Transcribe the records in their entirety, exactly as given.
(Materials provided)
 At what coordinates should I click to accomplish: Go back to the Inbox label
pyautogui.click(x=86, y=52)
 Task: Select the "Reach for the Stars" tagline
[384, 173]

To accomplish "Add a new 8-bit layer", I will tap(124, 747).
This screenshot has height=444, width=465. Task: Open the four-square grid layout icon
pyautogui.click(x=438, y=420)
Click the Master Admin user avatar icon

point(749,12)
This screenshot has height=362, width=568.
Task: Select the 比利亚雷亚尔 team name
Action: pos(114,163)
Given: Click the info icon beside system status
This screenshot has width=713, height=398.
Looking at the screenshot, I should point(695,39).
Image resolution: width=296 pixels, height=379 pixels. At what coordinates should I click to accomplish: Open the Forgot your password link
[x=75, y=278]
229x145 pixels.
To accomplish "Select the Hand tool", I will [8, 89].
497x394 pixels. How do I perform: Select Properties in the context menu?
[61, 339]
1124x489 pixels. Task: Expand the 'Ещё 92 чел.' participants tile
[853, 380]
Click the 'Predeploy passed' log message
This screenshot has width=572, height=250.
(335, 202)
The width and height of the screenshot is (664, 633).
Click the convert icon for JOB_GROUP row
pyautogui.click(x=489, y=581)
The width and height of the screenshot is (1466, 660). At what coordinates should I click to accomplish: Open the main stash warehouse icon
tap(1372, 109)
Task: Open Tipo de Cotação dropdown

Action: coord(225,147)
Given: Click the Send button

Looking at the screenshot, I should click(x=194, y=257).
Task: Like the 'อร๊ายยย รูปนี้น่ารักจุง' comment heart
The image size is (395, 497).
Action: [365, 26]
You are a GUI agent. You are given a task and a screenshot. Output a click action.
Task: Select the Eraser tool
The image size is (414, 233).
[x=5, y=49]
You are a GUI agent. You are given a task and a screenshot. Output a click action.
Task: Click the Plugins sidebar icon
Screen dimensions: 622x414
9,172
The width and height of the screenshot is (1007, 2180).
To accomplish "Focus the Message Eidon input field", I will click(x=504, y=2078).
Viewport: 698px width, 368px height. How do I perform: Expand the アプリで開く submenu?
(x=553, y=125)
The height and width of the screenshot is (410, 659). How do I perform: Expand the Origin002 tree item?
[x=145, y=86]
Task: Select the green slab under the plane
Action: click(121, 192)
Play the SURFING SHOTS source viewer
(End Materials provided)
● **Answer to this problem**
 At what coordinates should I click to accomplish: Go back to the Inbox label
pyautogui.click(x=86, y=52)
 Task: Select the "Reach for the Stars" tagline
[384, 173]

To accomplish "Add a new 8-bit layer", I will tap(124, 747).
This screenshot has height=444, width=465. Task: Open the four-square grid layout icon
pyautogui.click(x=438, y=420)
Click the Master Admin user avatar icon

point(749,12)
This screenshot has height=362, width=568.
Task: Select the 比利亚雷亚尔 team name
Action: pos(114,163)
Given: Click the info icon beside system status
This screenshot has width=713, height=398.
Looking at the screenshot, I should point(695,39).
Image resolution: width=296 pixels, height=379 pixels. At what coordinates should I click to accomplish: Open the Forgot your password link
[x=75, y=278]
229x145 pixels.
To accomplish "Select the Hand tool", I will [8, 89].
497x394 pixels. How do I perform: Select Properties in the context menu?
[61, 339]
1124x489 pixels. Task: Expand the 'Ещё 92 чел.' participants tile
[853, 380]
Click the 'Predeploy passed' log message
This screenshot has width=572, height=250.
(335, 202)
The width and height of the screenshot is (664, 633).
Click the convert icon for JOB_GROUP row
pyautogui.click(x=489, y=581)
The width and height of the screenshot is (1466, 660). At what coordinates should I click to accomplish: Open the main stash warehouse icon
tap(1372, 109)
Task: Open Tipo de Cotação dropdown

Action: coord(225,147)
Given: Click the Send button

Looking at the screenshot, I should click(x=194, y=257).
Task: Like the 'อร๊ายยย รูปนี้น่ารักจุง' comment heart
The image size is (395, 497).
Action: [365, 26]
You are a GUI agent. You are given a task and a screenshot. Output a click action.
Task: Select the Eraser tool
The image size is (414, 233).
[x=5, y=49]
You are a GUI agent. You are given a task and a screenshot. Output a click action.
Task: Click the Plugins sidebar icon
Screen dimensions: 622x414
9,172
The width and height of the screenshot is (1007, 2180).
To accomplish "Focus the Message Eidon input field", I will click(x=504, y=2078).
Viewport: 698px width, 368px height. How do I perform: Expand the アプリで開く submenu?
(x=553, y=125)
The height and width of the screenshot is (410, 659). How do I perform: Expand the Origin002 tree item?
[x=145, y=86]
Task: Select the green slab under the plane
Action: click(121, 192)
Play the SURFING SHOTS source viewer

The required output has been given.